> _What the exercise asks_
Line by line, print the records exactly, and keep images out of the copy.

> _Records shown_
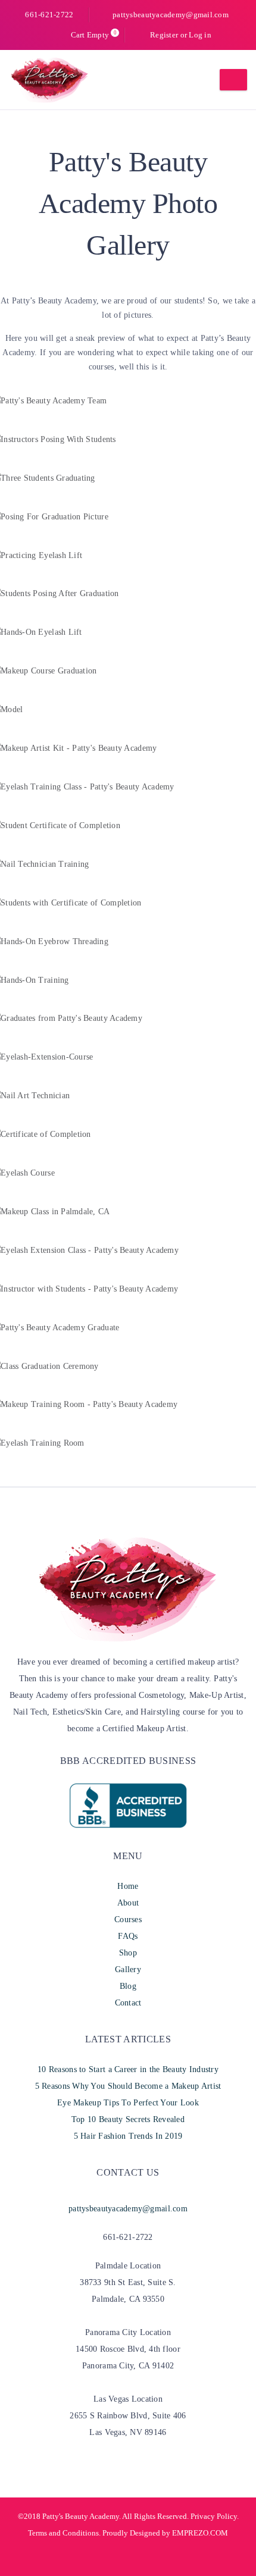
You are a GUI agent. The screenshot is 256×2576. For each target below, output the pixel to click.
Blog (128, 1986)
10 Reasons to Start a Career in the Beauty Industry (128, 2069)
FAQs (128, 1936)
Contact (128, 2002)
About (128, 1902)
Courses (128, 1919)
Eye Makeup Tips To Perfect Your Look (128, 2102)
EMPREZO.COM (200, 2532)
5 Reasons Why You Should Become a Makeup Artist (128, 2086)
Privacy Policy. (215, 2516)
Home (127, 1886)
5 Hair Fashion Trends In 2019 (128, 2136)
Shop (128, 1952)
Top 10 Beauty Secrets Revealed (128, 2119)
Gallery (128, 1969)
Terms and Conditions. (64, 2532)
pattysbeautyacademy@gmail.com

> _Final answer_
You are a GUI agent. The screenshot is 256×2576. For each target below, output the pixel to click.
Blog (128, 1986)
10 Reasons to Start a Career in the Beauty Industry (128, 2069)
FAQs (128, 1936)
Contact (128, 2002)
About (128, 1902)
Courses (128, 1919)
Eye Makeup Tips To Perfect Your Look (128, 2102)
EMPREZO.COM (200, 2532)
5 Reasons Why You Should Become a Makeup Artist (128, 2086)
Privacy Policy. (215, 2516)
Home (127, 1886)
5 Hair Fashion Trends In 2019 (128, 2136)
Shop (128, 1952)
Top 10 Beauty Secrets Revealed (128, 2119)
Gallery (128, 1969)
Terms and Conditions. (64, 2532)
pattysbeautyacademy@gmail.com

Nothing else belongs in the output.